WORK ITEM: Where in the material does the word "computer" appear? Copy each line that has it.

#####

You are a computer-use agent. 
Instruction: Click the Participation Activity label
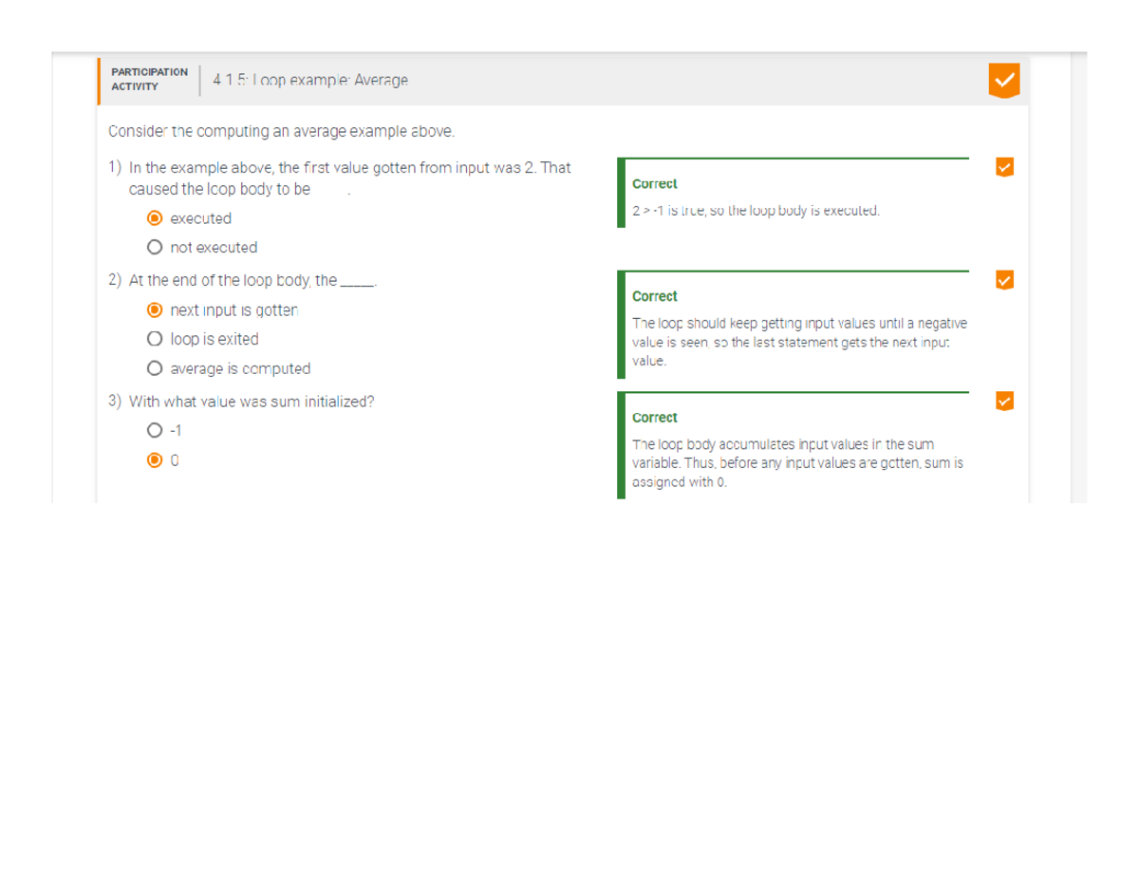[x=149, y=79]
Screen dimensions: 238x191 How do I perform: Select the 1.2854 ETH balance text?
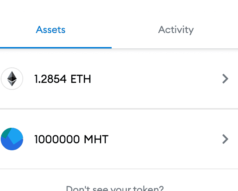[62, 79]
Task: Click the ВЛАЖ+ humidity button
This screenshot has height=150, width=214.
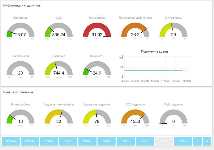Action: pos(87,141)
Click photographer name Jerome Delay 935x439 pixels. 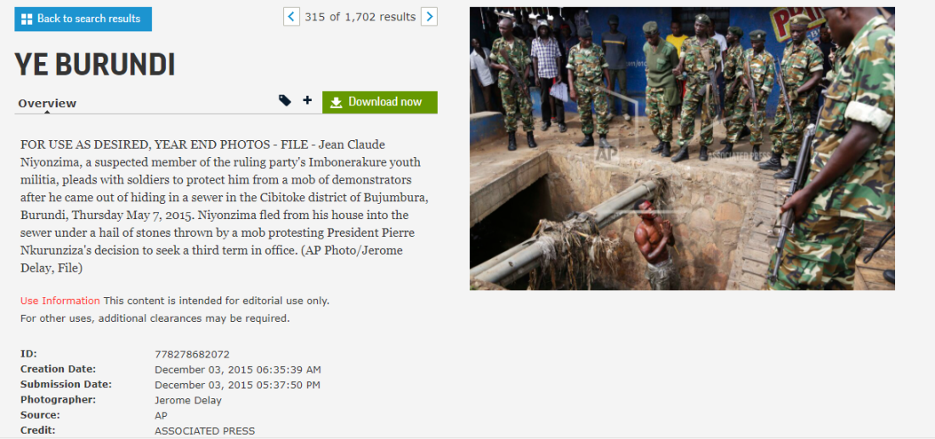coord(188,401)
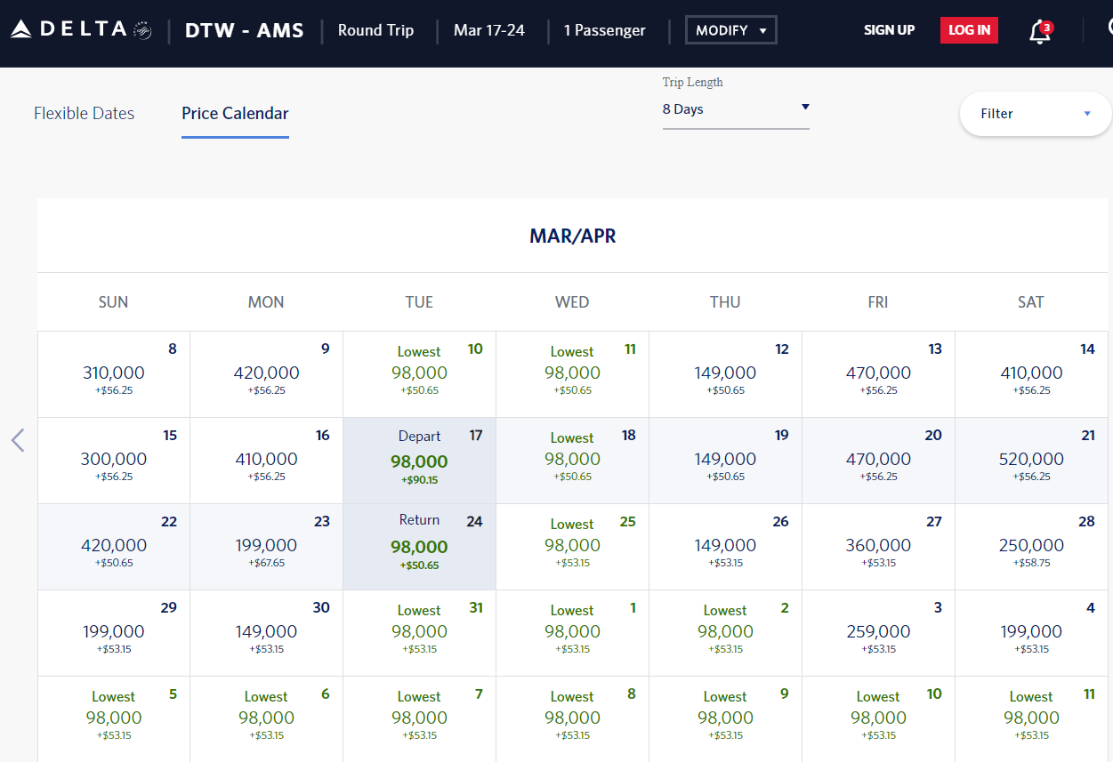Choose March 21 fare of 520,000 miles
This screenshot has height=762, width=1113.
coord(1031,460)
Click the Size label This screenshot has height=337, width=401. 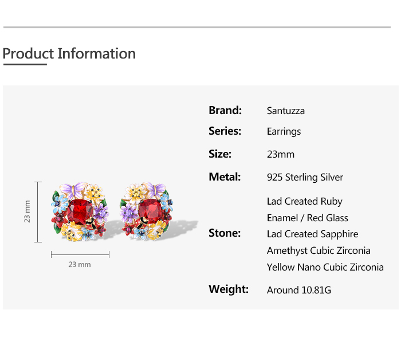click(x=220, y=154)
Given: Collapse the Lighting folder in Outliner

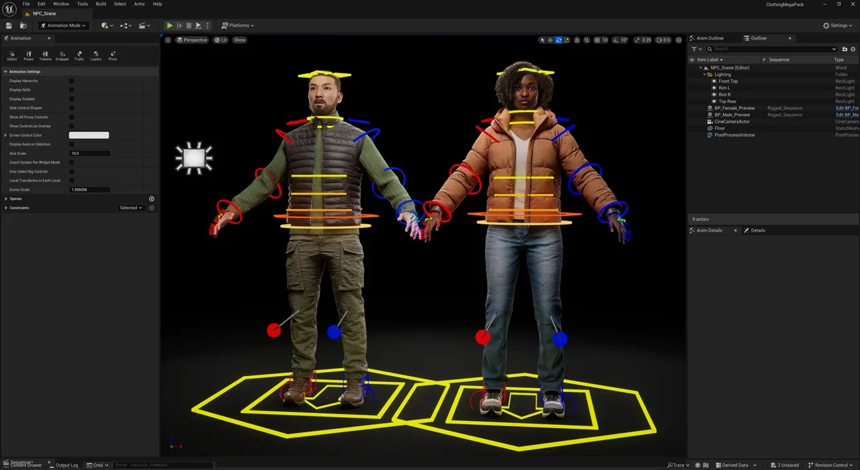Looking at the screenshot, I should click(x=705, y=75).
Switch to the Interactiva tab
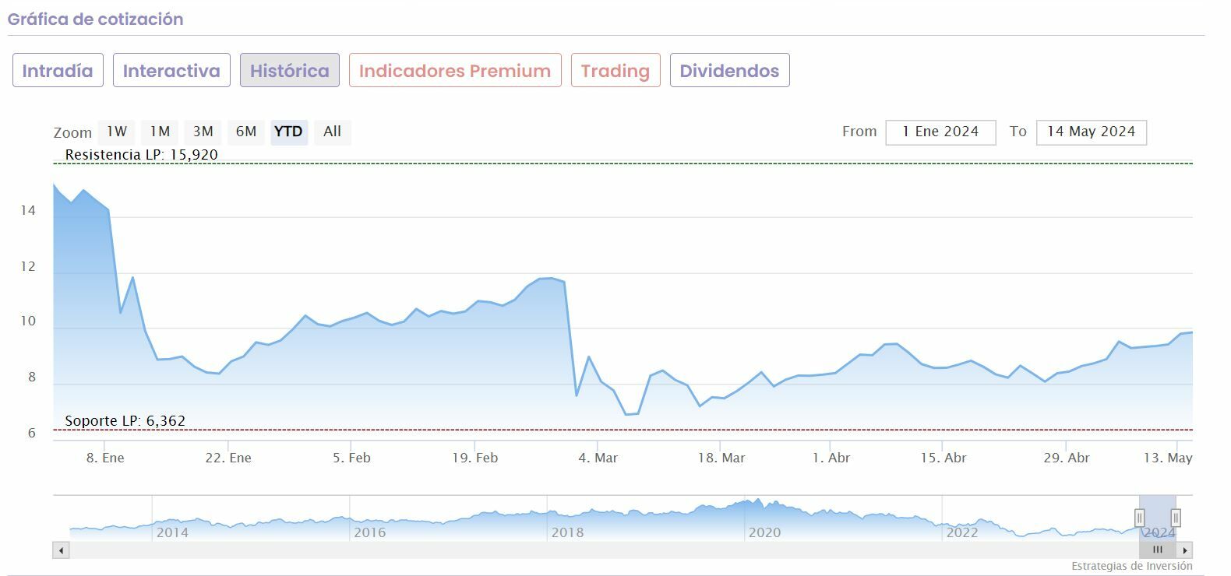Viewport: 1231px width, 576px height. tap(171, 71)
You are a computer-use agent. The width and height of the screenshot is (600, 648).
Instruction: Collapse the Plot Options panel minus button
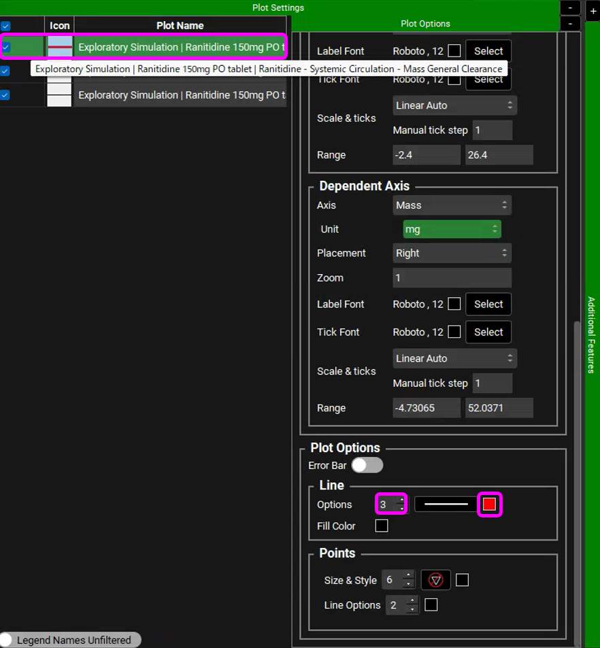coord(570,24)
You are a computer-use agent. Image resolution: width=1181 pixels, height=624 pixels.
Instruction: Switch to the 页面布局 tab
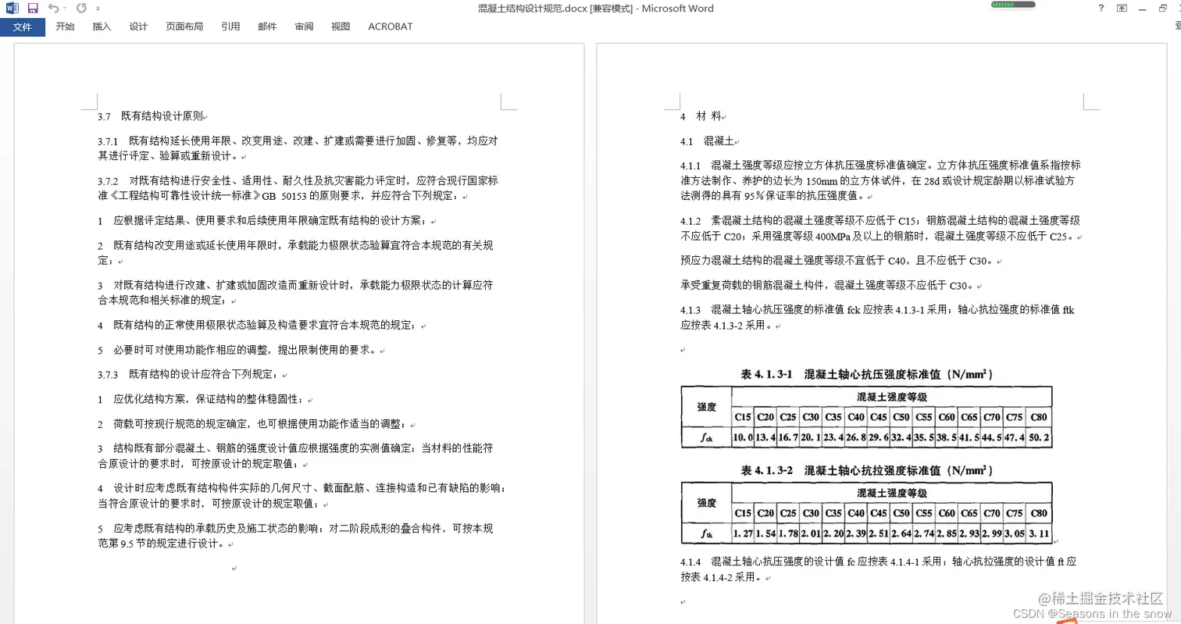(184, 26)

#####

RESULT FOR THIS EXERCISE:
You are a computer-use agent. 
You are a computer-use agent. The width and height of the screenshot is (600, 648).
You are a computer-use agent. Image resolution: width=1181 pixels, height=624 pixels.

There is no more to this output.